Haedar mengingatkan para kader untuk selalu berpegang teguh pada Khittah Muhammadiyah. Pesan tegas tersebut disampaikan Haedar pada, Ahad (30/4) di acara Silaturahmi Idulfitri 1444 H di Universitas Muhammadiyah Yogyakarta (UMY).
Pesan tersebut disampaikan Haedar Nashir agar energi Persyarikatan tidak terkuras habis hanya untuk urusan Pemilu 2024. Sebab masih banyak ladang garapan dakwah Muhammadiyah yang membutuhkan banyak energi dan perhatian. Ia mengaku bahwa PP Muhammadiyah telah memiliki mekanisme tersendiri dalam mengatur anggotanya yang masuk ke dalam tim pemenangan politik. Yang bersangkutan bisa melalui mekanisme non-aktif di organisasi. Mekanisme ini dimaksudkan untuk mendukung para kader potensial Muhammadiyah memaksimalkan potensinya berjuang di jalur partai politik, namun tetap membawa misi Muhammadiyah.
Pesta politik yang akan berlangsung beberapa bulan lagi itu menarik perhatian Guru Besar Sosiologi UMY. Ia berpesan supaya Pemilu 2024 dilaksanakan tepat waktu dan berlangsung secara bersih, jujur, adil, serta demokratis dan bermartabat. Oleh karena itu dirinya mendorong warga Muhammadiyah supaya menggunakan hak pilihnya pada Pemilu 2024 mendatang.

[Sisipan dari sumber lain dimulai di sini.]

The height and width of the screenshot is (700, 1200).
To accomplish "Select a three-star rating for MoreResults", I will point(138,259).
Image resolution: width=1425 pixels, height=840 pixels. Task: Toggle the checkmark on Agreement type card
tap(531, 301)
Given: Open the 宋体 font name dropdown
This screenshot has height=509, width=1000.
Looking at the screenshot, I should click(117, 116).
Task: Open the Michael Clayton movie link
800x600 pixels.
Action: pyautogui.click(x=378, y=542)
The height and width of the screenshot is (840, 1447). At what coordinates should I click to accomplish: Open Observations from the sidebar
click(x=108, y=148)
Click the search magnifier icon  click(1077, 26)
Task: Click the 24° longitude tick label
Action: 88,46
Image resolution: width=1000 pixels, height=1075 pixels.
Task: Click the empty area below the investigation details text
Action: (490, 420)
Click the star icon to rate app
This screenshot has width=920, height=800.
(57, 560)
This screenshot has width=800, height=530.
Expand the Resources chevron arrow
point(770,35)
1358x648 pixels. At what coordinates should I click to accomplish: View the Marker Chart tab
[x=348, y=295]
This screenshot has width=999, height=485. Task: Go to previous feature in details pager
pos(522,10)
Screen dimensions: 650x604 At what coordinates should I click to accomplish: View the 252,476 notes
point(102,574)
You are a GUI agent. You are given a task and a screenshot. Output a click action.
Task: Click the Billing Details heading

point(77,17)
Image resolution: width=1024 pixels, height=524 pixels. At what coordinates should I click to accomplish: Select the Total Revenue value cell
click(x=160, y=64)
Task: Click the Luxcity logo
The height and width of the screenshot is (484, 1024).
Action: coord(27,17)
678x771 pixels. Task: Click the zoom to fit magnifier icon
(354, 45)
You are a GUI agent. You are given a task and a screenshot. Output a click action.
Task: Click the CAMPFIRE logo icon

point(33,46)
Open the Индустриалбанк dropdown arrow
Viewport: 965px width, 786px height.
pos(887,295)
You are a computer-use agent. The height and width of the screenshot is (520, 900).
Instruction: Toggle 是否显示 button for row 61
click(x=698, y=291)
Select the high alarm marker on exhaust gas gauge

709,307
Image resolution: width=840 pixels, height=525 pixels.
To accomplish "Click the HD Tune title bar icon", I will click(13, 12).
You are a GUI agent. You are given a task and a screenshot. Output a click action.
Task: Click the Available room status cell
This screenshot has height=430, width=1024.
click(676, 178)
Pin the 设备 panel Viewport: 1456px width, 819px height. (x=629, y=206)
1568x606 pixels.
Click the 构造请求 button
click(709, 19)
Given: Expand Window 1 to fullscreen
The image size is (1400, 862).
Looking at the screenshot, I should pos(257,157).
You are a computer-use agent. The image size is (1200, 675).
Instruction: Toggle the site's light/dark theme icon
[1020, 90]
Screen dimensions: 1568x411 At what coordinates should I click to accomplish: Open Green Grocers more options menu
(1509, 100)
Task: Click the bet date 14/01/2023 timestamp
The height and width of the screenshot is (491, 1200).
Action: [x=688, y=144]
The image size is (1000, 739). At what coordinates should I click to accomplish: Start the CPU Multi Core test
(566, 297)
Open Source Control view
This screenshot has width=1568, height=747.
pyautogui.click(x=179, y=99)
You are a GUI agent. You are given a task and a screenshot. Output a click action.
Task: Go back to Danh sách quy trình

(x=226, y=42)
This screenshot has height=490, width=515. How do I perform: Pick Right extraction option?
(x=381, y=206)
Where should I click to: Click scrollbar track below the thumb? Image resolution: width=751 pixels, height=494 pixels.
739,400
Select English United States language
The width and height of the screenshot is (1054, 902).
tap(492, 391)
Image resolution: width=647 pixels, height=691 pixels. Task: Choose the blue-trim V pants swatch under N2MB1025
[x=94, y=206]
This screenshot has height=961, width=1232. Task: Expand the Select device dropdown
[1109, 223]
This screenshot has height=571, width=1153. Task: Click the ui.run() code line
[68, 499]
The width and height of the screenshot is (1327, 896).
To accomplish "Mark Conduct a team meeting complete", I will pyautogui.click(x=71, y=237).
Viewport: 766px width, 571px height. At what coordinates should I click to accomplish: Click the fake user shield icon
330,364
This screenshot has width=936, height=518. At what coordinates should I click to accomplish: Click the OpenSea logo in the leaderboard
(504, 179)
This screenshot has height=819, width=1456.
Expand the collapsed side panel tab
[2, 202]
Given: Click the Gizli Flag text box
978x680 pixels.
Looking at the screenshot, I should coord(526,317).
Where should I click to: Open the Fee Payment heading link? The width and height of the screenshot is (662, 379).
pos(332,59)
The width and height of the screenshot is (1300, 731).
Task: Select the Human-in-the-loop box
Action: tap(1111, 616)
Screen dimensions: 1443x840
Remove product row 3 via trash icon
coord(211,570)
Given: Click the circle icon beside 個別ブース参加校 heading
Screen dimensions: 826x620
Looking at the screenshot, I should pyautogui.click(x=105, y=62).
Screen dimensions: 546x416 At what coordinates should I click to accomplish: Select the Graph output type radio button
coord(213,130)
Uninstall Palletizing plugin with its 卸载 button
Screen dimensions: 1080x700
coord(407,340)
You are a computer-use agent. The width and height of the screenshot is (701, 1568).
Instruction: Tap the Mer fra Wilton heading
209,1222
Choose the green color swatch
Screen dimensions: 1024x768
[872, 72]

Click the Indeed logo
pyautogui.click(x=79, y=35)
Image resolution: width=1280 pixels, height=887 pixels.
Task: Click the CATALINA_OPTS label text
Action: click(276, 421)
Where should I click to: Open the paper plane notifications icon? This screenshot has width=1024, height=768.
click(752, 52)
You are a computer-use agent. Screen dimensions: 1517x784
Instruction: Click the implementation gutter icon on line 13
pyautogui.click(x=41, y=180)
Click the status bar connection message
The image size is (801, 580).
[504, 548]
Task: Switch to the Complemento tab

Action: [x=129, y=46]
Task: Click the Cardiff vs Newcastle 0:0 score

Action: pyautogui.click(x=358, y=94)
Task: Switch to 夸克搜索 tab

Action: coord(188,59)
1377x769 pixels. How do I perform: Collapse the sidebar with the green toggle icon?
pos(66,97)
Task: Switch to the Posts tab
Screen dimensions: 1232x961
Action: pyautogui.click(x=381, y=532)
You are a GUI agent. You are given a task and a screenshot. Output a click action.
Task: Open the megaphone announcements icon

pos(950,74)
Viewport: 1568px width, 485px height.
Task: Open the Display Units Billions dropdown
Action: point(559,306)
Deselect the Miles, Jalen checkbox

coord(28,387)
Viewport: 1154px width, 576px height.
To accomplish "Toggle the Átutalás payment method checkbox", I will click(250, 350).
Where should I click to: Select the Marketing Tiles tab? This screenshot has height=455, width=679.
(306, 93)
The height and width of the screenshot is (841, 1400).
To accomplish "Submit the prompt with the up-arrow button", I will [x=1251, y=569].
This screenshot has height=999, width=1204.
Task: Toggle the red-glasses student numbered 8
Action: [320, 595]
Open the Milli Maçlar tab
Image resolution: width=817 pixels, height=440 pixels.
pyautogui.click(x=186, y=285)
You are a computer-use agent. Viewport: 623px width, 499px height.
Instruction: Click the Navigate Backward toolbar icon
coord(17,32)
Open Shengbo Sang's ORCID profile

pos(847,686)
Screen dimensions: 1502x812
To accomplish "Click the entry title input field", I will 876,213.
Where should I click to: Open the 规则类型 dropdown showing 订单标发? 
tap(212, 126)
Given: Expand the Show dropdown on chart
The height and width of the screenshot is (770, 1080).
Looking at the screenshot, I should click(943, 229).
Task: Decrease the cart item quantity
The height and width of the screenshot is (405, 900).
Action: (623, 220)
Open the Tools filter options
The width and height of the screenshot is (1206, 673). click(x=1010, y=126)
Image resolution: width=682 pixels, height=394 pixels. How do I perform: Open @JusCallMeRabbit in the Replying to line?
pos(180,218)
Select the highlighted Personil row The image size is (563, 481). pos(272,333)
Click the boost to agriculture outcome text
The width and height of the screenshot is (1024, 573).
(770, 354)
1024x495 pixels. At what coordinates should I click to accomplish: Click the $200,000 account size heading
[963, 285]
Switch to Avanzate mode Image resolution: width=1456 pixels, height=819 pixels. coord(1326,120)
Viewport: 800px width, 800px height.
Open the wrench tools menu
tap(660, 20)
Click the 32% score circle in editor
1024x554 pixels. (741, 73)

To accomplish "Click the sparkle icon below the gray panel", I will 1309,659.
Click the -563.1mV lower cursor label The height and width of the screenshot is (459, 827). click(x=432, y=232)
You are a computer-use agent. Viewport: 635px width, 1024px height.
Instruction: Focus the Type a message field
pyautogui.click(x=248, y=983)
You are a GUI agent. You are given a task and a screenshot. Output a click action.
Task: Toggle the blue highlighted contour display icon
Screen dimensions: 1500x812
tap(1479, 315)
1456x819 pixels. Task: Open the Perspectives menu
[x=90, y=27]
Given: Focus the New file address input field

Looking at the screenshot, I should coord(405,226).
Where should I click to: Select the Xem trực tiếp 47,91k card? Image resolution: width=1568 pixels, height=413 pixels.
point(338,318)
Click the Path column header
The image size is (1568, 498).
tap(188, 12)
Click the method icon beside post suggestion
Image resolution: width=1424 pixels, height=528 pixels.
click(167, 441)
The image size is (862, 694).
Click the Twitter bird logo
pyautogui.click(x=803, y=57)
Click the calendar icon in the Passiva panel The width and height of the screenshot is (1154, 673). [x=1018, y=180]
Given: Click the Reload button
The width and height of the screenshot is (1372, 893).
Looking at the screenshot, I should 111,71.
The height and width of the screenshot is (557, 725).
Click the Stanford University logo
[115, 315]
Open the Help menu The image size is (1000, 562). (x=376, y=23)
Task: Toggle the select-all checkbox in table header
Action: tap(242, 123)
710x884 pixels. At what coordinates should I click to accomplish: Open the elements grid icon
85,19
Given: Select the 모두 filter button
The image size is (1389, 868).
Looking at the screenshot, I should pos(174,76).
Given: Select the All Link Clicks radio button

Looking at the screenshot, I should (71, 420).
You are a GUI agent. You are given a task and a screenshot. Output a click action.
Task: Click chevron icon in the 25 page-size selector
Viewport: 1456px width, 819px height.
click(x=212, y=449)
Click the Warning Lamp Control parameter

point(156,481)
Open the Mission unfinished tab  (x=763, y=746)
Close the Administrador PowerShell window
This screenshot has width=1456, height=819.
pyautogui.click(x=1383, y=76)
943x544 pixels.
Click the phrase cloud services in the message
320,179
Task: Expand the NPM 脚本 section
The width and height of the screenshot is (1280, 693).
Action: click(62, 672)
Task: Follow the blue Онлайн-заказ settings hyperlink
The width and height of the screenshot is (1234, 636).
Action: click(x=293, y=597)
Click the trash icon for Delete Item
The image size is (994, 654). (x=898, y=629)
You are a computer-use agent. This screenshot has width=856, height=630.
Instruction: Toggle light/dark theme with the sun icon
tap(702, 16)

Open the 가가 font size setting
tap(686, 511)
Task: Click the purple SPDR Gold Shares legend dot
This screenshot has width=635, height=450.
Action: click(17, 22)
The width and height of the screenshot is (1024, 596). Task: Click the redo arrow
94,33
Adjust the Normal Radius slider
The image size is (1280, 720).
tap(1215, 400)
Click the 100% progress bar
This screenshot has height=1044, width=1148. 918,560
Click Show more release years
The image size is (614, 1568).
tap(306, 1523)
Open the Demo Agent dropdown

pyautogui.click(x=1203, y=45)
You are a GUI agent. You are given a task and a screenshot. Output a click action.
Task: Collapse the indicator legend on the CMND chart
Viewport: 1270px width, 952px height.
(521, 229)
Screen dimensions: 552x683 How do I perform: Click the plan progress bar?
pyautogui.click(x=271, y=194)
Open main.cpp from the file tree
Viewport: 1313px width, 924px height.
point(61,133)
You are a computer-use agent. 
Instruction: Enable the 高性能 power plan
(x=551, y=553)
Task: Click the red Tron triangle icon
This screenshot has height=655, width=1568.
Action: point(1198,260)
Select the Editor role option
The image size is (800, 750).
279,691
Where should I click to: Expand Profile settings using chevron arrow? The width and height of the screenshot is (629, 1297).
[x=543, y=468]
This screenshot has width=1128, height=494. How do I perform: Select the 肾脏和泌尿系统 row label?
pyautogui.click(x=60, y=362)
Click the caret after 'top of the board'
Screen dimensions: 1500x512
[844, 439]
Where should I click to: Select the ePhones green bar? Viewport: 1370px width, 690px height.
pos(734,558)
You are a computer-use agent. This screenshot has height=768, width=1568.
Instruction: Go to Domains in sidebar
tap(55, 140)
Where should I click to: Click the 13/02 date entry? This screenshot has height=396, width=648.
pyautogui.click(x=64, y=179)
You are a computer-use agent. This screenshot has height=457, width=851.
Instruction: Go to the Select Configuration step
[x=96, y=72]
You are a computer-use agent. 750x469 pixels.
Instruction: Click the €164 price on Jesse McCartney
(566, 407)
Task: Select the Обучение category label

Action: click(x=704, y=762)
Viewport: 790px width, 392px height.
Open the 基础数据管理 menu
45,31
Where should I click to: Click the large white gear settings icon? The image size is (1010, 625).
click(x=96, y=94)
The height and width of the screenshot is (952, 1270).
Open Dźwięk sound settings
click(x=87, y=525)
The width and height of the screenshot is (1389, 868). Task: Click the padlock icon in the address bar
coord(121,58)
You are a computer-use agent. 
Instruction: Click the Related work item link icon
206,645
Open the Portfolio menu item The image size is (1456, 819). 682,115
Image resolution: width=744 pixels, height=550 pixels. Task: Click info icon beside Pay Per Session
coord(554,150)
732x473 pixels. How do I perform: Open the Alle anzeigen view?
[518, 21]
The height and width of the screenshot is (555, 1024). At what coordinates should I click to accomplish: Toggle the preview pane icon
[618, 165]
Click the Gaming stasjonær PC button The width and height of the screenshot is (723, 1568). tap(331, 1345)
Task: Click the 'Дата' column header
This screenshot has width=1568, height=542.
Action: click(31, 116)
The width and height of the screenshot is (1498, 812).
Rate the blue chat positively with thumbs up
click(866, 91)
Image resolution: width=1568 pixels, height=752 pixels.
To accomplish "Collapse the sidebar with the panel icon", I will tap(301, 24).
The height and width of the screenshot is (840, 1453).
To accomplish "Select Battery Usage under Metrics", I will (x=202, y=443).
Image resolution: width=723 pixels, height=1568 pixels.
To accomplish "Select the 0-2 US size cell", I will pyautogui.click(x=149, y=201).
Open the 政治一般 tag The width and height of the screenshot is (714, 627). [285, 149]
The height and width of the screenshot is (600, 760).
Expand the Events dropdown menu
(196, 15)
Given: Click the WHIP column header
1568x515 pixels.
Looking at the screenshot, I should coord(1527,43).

“Khusus kepada para kader dan seluruh warga Muhammadiyah yang memiliki kecenderungan berpolitik praktis, agar selalu berpegang teguh pada Khittah Muhammadiyah. Sebagai produk organisasi, Khittah Muhammadiyah wajib diikuti oleh seluruh institusi dan warga Persyarikatan,” tegas Haedar.
Meski begitu, organisasi yang didirikan KH Ahmad Dahlan itu tidak akan pernah mengintervensi pilihan warganya terkait bakal calon presiden mana yang akan dipilih. Muhammadiyah memberikan kebebasan kepada warganya untuk menentukan sendiri siapa yang layak memimpin Indonesia ke depan. “Dalam membangun bangsa, jadilah petugas misi Muhammadiyah, bukan petugas partai di Muhammadiyah,” tutupnya. (ppm/diko)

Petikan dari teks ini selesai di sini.